Figure 3. Organization of TGFβ Signaling and Weak Links in Cancer.

(A) Ligand traps and coreceptor molecules control the access of TGFβ family ligands to signaling receptors. The ligand assembles a tetrameric complex of receptor serine/threonine kinases types I and II. Receptor-II phosphorylates and activates receptor-I, which then phosphorylates and activates Smad transcription factors (RSmads). Activated RSmads bind Smad4 and further build transcriptional activation and repression complexes to control the expression of hundreds of target genes in a given cell. Mitogen-activated protein kinases (MAPK) and other protein kinases phosphorylate Smads for recognition by ubiquitin ligases and other mechanisms of inactivation. Phosphatases have been identified that reverse these phosphorylation events.

(B) An abridged chart of ligand-receptor-coreceptor-Smad relationships in the TGFβ (green) and BMP (blue) branches of the TGFβ family.

(C) Distinct combinations of transcription partner cofactors in different contexts (e.g., different cell types or conditions) determine the set of genes targeted by specific activated Smads. Each Smad-cofactor combination coordinately regulates a synexpression group of target genes. Smad signaling serves as a node for integrating regulatory signals that impinge on partner cofactors (e.g., Activator signal in Context 2).
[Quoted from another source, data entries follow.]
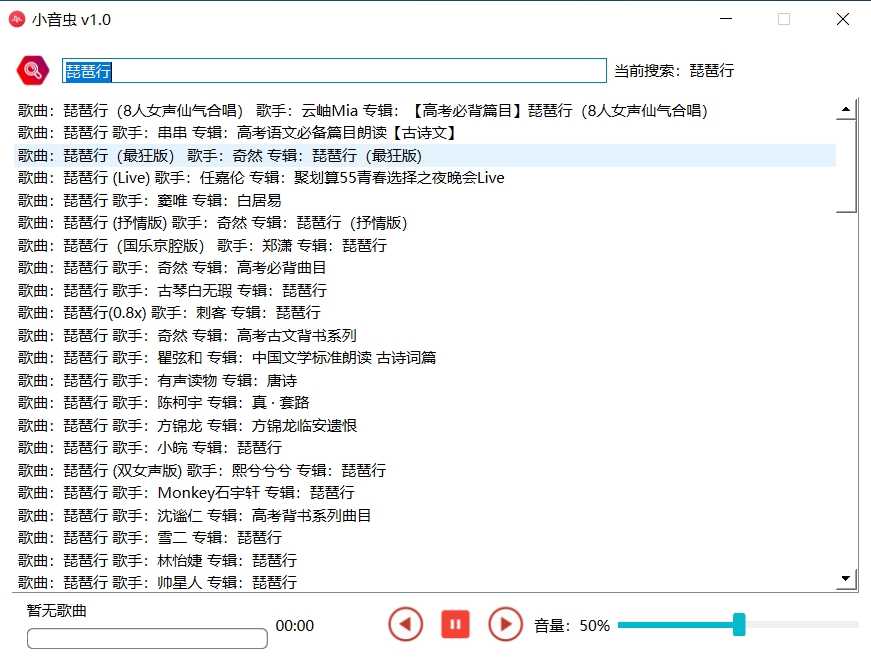Click the red hexagon search icon
This screenshot has height=661, width=871.
point(33,71)
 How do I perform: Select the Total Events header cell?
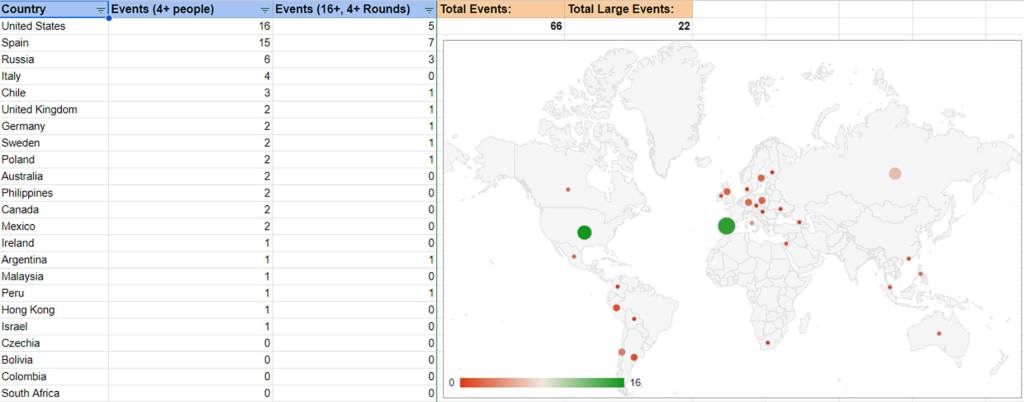(x=500, y=9)
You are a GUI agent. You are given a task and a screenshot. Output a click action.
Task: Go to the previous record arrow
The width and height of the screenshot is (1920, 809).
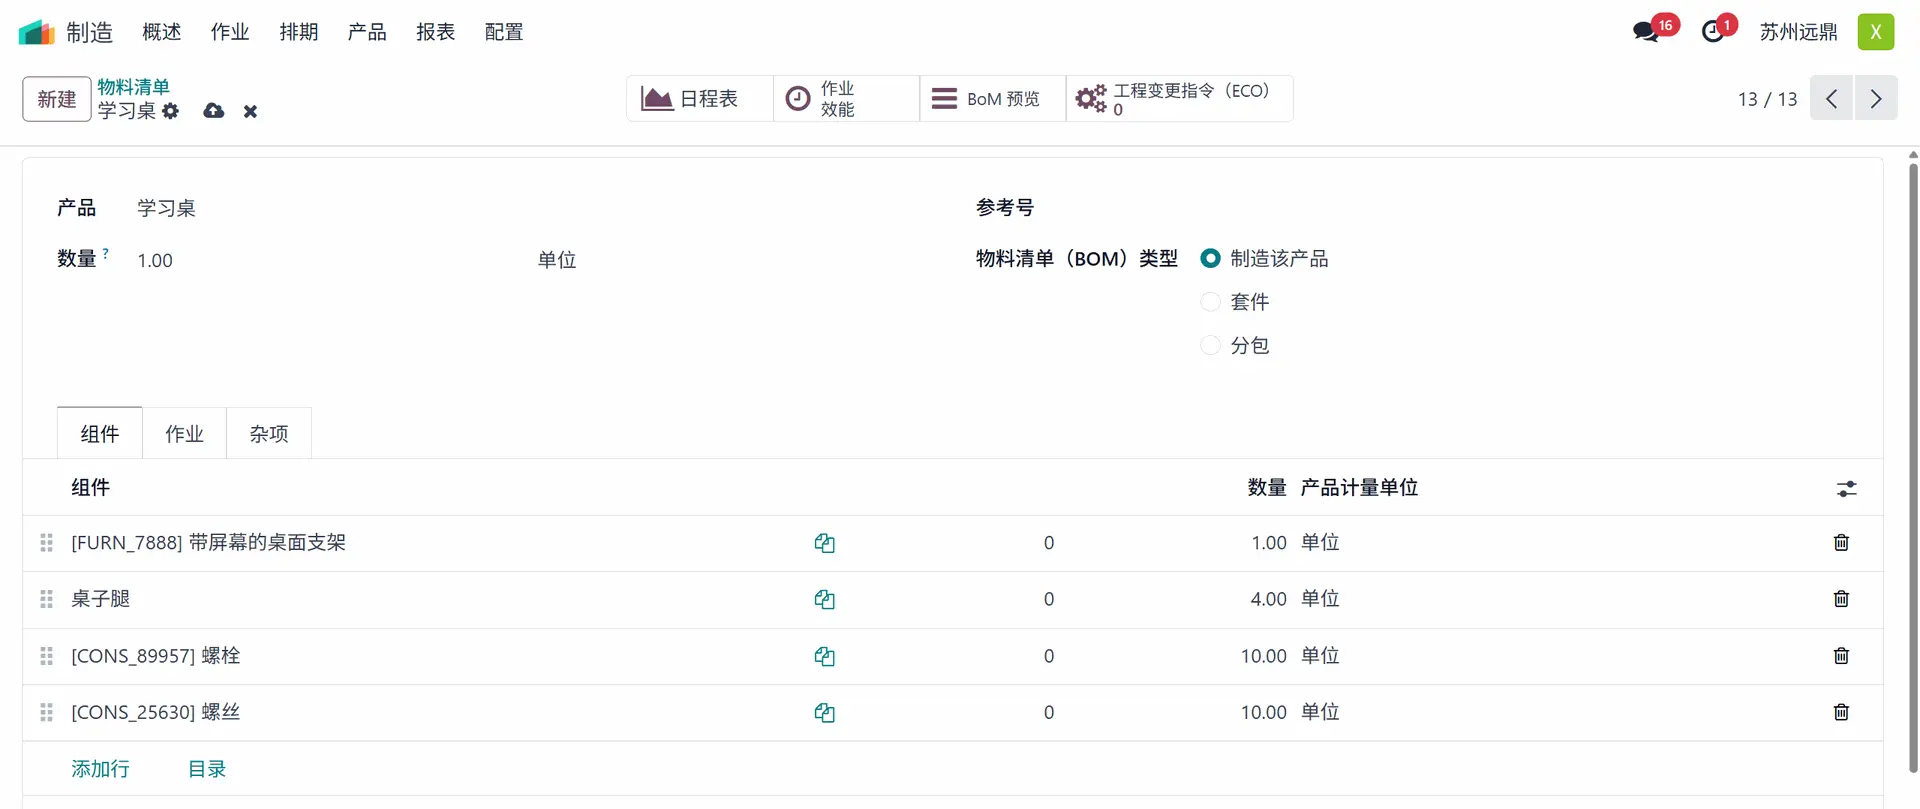(1832, 98)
(D) Alternative modes of TGFβ signaling include Smad4-independent RSmad signaling (via interactions with TIF1γ, IKKα, p68DROSHA), Smad-independent receptor-I signaling (via small G proteins and MAPK pathways), and direct receptor-II signaling (via Par6, and via LIMK1 in the case of BMPR-II).

(E) Core TGFβ pathway components that are affected by mutation (red), overexpression (black), or downregulation (green) in human cancers.